**Supplied data:**
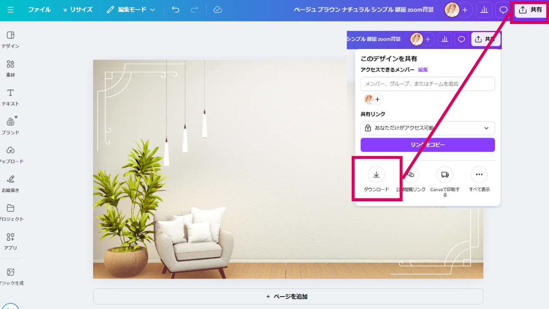This screenshot has height=309, width=549.
Task: Click the undo arrow icon
Action: (x=175, y=10)
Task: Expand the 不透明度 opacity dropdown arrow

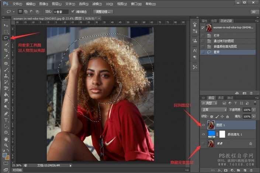Action: (253, 110)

**Given instruction:** Select each line above that contains the word "Task". Only matches with the same uppercase and lowercase letters count.

**Solution to the problem:**
Task: Click the undo arrow icon
Task: Expand the 不透明度 opacity dropdown arrow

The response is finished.